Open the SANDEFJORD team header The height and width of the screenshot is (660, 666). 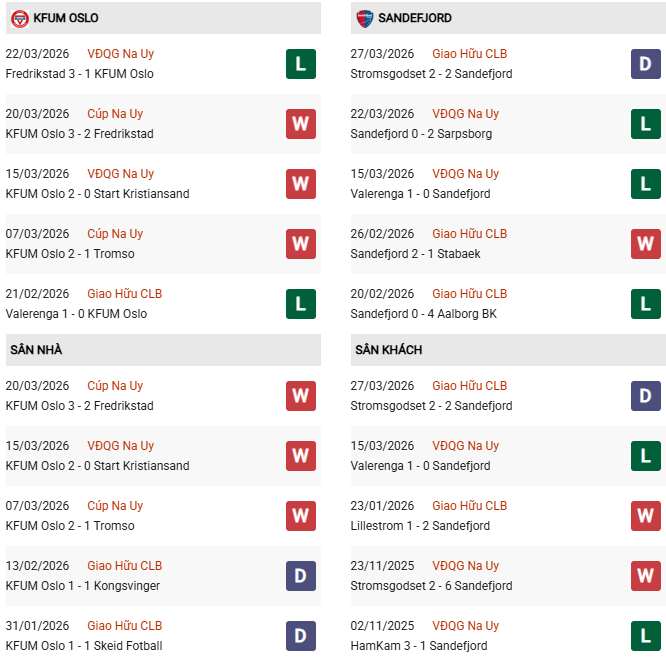click(x=414, y=18)
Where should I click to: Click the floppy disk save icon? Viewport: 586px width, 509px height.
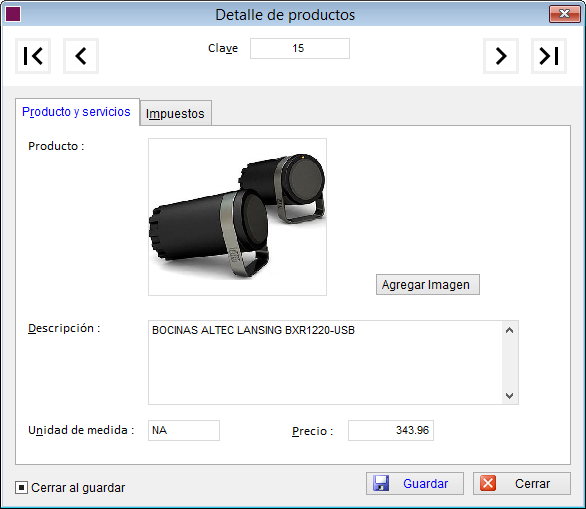click(x=381, y=483)
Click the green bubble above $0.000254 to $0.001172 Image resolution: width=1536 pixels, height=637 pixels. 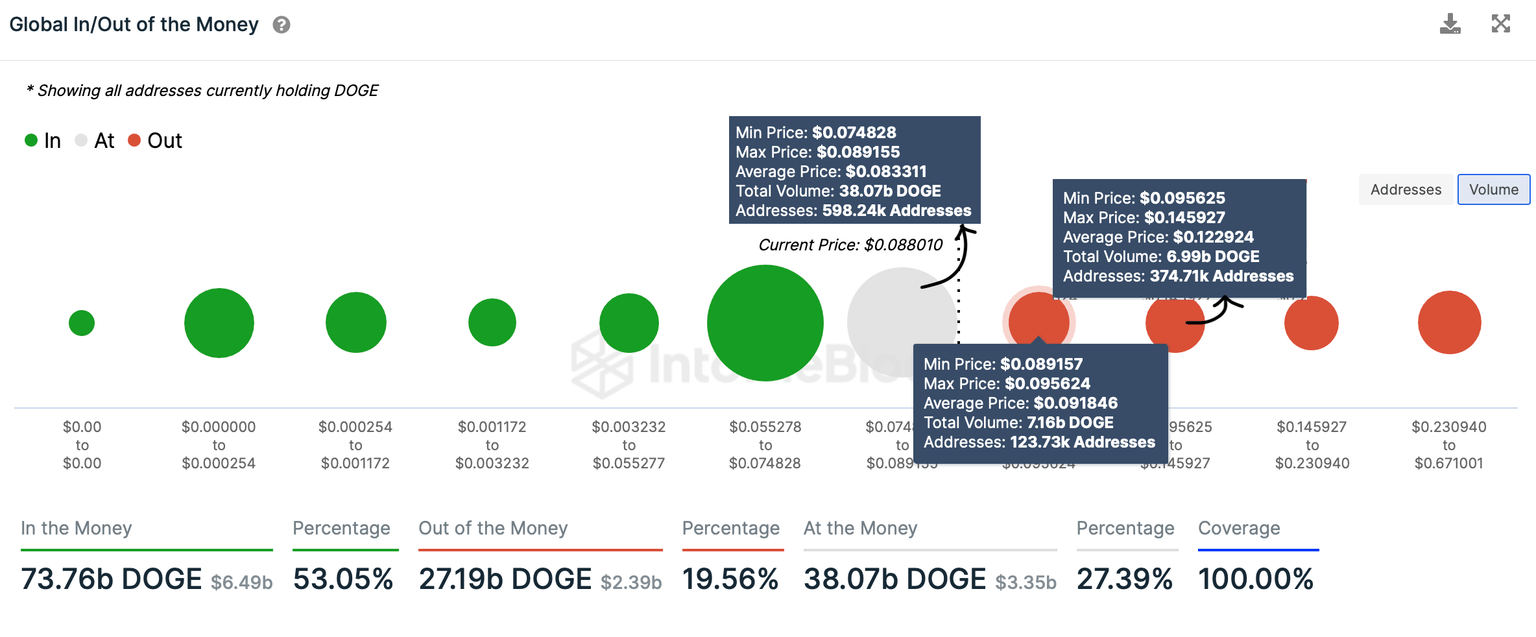(x=356, y=323)
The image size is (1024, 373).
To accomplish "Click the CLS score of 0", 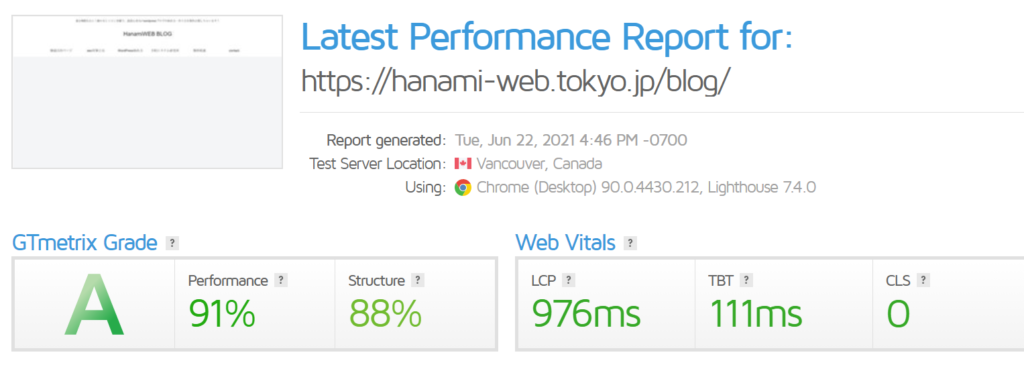I will (x=898, y=314).
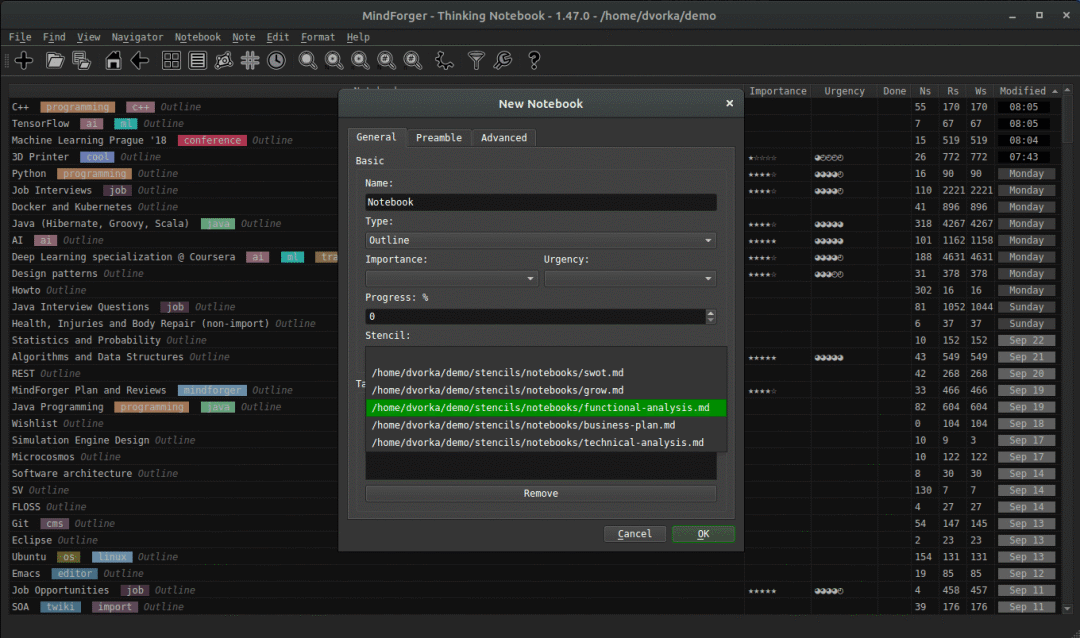This screenshot has height=638, width=1080.
Task: Click the question mark help icon
Action: click(534, 61)
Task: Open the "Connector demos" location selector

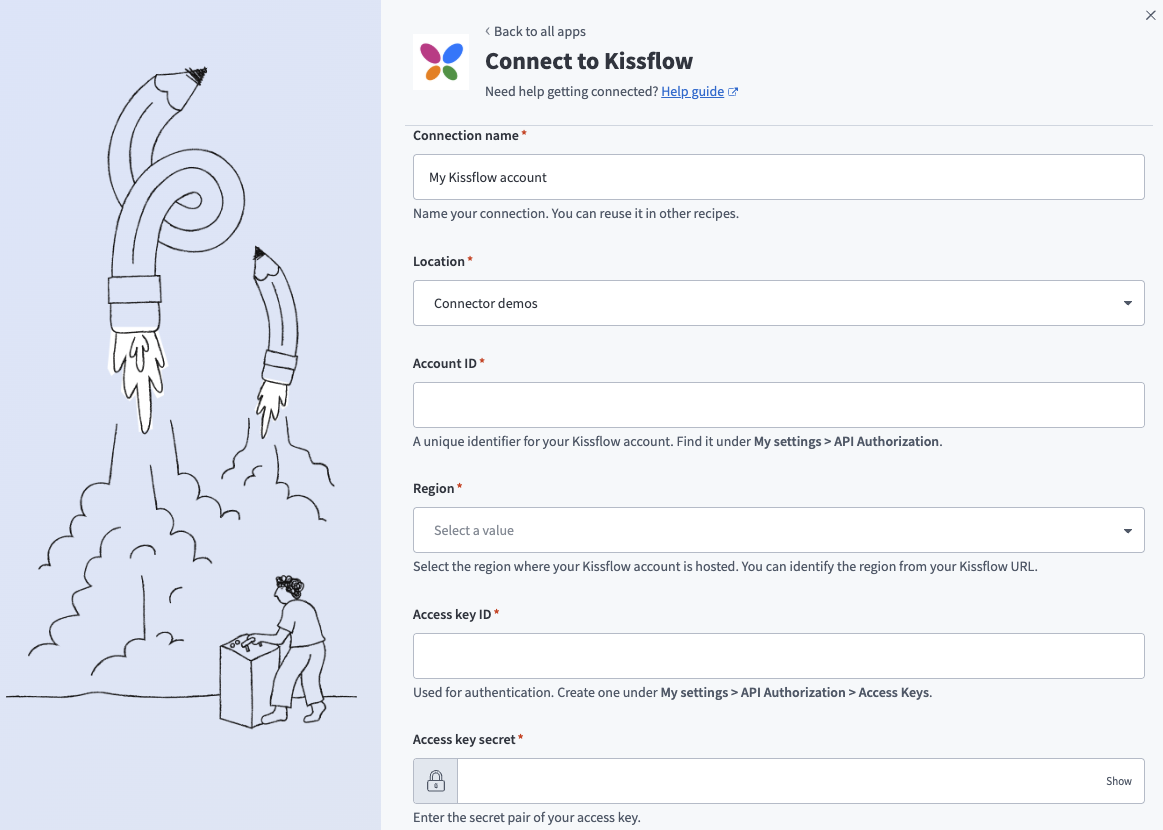Action: pyautogui.click(x=760, y=303)
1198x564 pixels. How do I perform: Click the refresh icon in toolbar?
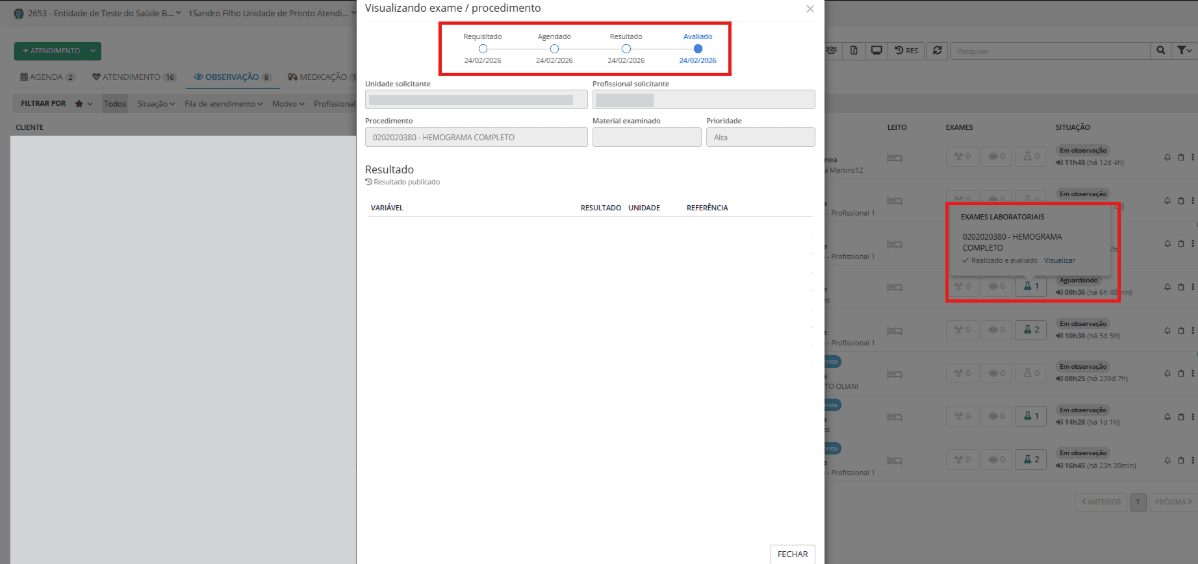(937, 50)
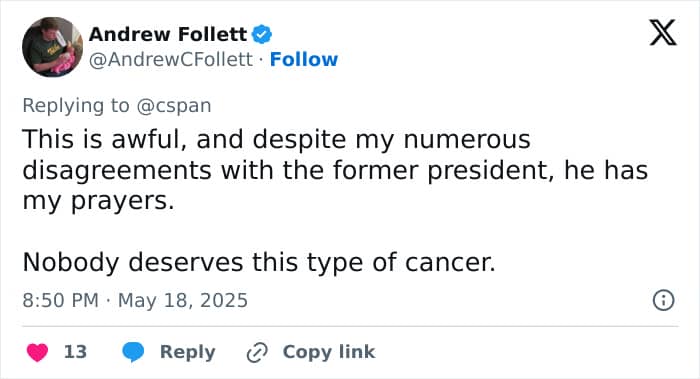Image resolution: width=700 pixels, height=379 pixels.
Task: Open Andrew Follett's profile picture
Action: pyautogui.click(x=52, y=47)
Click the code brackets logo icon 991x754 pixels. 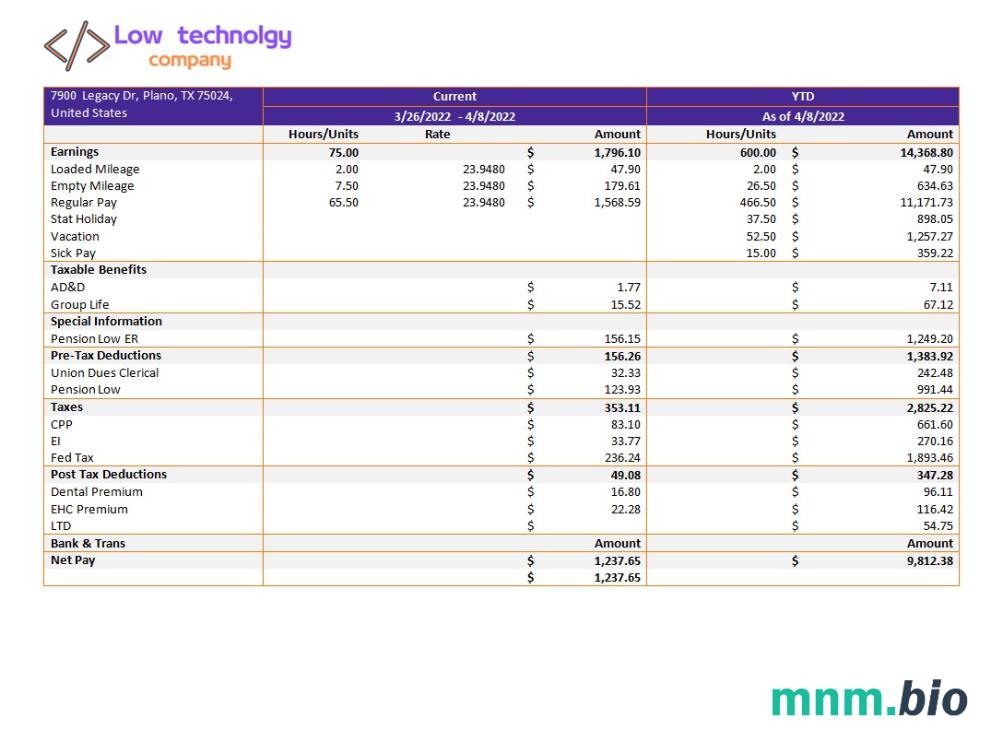[x=77, y=46]
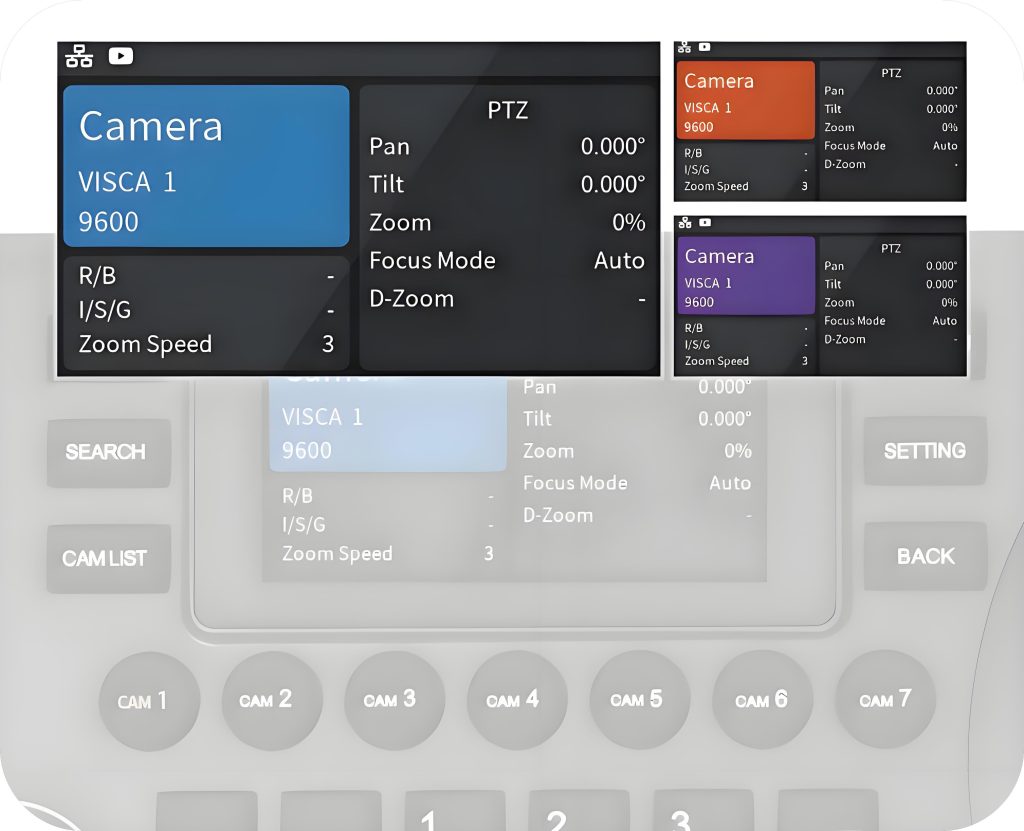Click the streaming icon on the orange camera panel
The height and width of the screenshot is (831, 1024).
click(x=705, y=46)
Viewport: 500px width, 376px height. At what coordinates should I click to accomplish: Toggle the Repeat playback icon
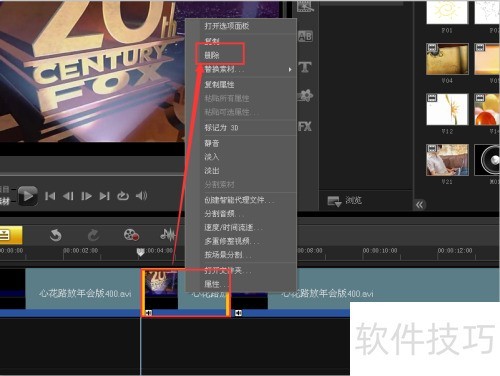coord(123,196)
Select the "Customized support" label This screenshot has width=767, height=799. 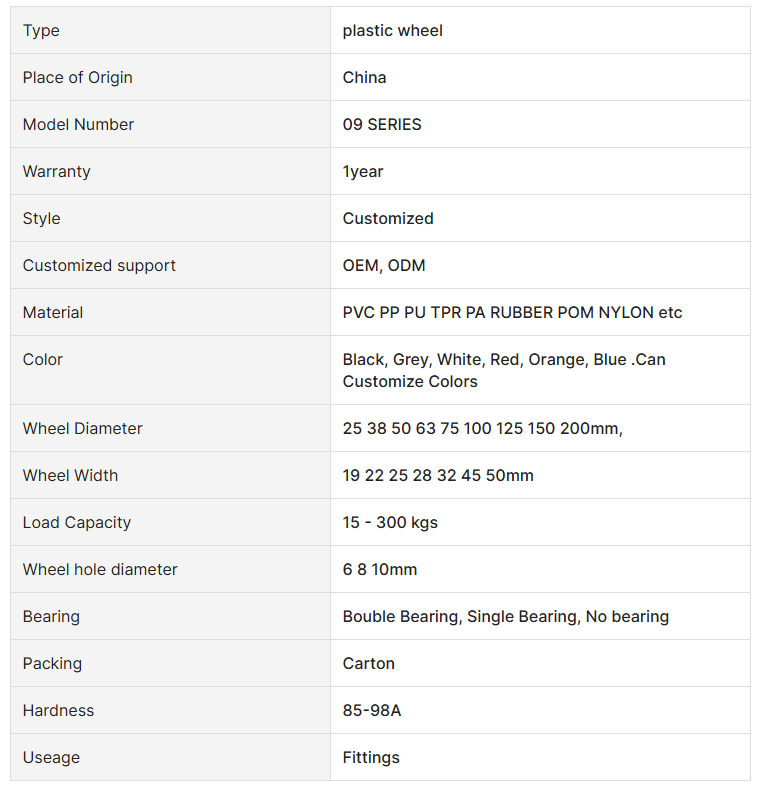click(99, 266)
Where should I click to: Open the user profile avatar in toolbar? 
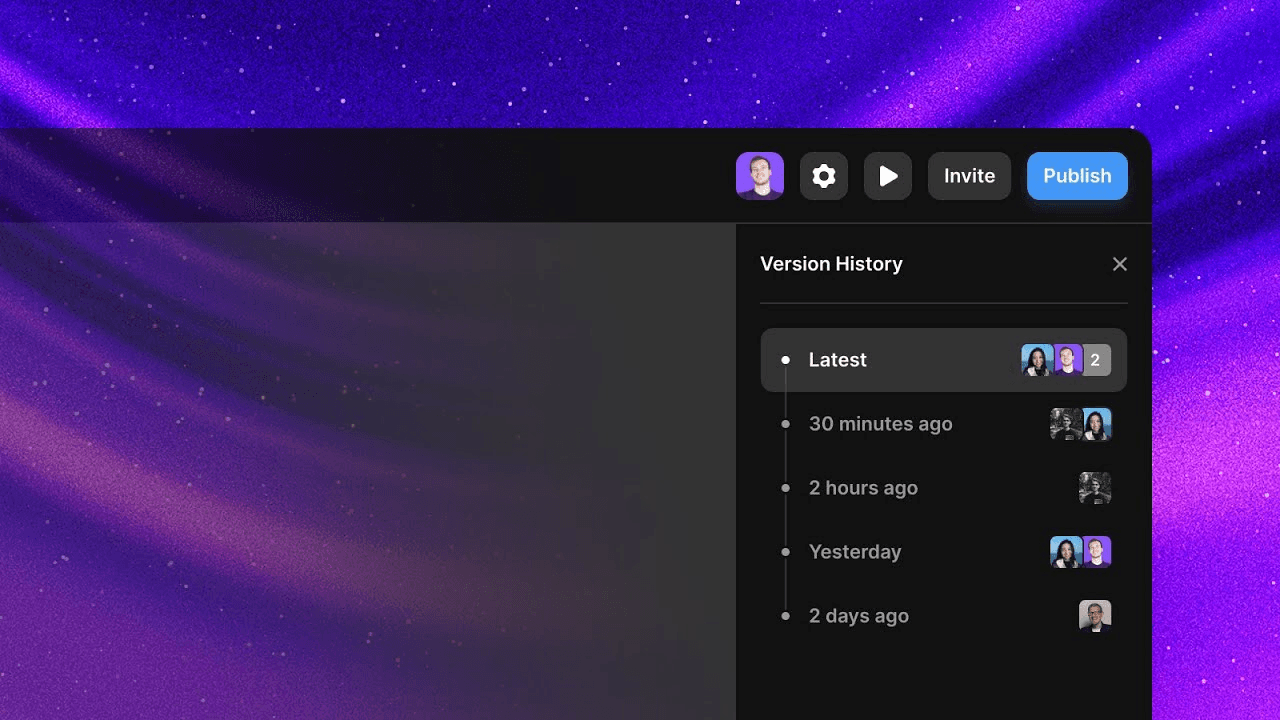click(x=760, y=176)
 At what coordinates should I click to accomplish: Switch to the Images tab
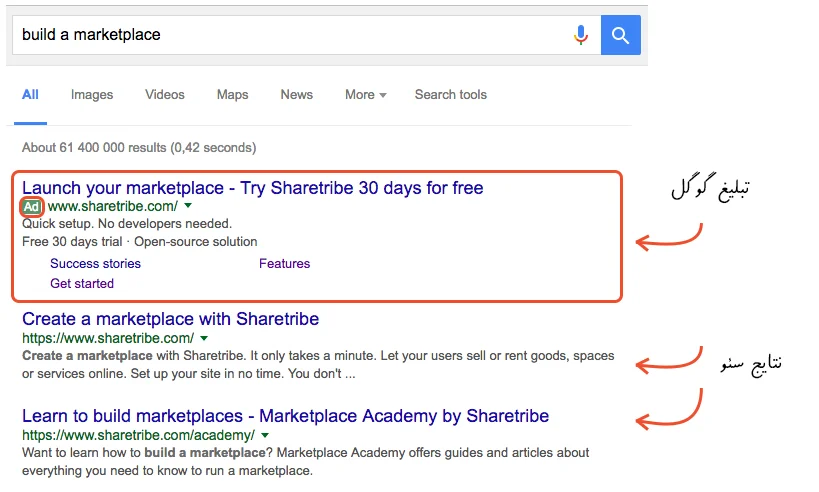92,95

ABOUT THIS EXERCISE:
Beginning with the line that contains "At what coordinates should I click to accomplish: Switch" and ending with the final line of the entries, every line must be copied exactly; the pictures must not.

TASK RESULT:
 At what coordinates should I click to accomplish: Switch to the Images tab
92,95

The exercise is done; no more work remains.